For the avoidance of doubt, Luke is clearly talking about the same incident as Mark, because in both cases, the man shouts out "Jesus, Son of David, have mercy on me!" and in both cases, the crowd was irritated. (Compare Mark and Luke.) Matthew's account also contains these details, though with two blind men rather than one. So, did this happen as Jesus left Jericho, or as he approached it?

A reply that doesn't work...

Looking Unto Jesus argues that our English translations are wrong, and that the verse in Luke is only saying that Jesus was near Jericho, which could mean he had just left it. However, this response ignores what Jesus does immediately after healing the blind man. This is Luke 19:1:

He entered Jericho and was passing through. (ESV)

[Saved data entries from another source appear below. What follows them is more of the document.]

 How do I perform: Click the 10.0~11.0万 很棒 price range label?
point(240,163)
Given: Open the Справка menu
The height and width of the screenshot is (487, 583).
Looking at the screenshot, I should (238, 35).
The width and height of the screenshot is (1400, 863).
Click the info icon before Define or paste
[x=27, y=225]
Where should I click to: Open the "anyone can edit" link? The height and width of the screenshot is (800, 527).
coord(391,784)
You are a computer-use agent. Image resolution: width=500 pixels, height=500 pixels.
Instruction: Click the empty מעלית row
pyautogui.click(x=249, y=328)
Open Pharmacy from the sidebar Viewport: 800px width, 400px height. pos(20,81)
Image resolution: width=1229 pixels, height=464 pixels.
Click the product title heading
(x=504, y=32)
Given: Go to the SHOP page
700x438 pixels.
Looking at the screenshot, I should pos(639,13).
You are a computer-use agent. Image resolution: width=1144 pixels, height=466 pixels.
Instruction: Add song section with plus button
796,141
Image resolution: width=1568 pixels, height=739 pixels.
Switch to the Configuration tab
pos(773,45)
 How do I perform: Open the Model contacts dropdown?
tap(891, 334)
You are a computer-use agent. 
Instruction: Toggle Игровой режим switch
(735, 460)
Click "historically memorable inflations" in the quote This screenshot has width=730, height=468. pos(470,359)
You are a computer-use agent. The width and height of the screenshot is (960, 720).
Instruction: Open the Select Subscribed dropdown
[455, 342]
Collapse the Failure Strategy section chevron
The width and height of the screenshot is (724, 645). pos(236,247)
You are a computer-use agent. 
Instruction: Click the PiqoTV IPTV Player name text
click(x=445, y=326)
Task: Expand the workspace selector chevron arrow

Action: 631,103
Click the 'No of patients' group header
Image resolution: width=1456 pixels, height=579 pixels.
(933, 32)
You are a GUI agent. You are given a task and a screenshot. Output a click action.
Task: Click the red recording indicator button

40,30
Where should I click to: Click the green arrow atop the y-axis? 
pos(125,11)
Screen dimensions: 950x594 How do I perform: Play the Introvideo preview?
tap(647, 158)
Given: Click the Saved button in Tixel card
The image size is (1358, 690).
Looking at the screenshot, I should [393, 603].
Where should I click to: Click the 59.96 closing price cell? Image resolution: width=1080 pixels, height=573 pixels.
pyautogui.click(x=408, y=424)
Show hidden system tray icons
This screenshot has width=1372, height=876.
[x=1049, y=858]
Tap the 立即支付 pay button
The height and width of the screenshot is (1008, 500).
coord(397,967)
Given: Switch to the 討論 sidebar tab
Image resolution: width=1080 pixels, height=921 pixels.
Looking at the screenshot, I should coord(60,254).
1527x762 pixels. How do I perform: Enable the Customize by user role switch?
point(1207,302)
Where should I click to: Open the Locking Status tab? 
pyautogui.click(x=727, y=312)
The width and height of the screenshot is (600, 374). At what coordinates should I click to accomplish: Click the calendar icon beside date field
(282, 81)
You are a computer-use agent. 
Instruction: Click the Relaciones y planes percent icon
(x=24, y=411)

So Luke's account puts the healing of the blind man before, not after Jesus "entered Jericho".

The strongest reply

The NIV Study Bible states that there were two different cities called "Jericho", Old Jericho (largely abandoned) and New Jericho, and suggests that Luke was thus talking about a different "Jericho" from Mark and Matthew. I don't find this very convincing. None of these writers makes any effort to distinguish between two different cities; they all seem to assume that there's one place that is unambiguously referred to as "Jericho".

But this is probably the strongest reply open to an inerrantist.

Why the error?

Luke used Mark's gospel as a source, so why does his order not agree? I'm guessing it's just a simple mistake.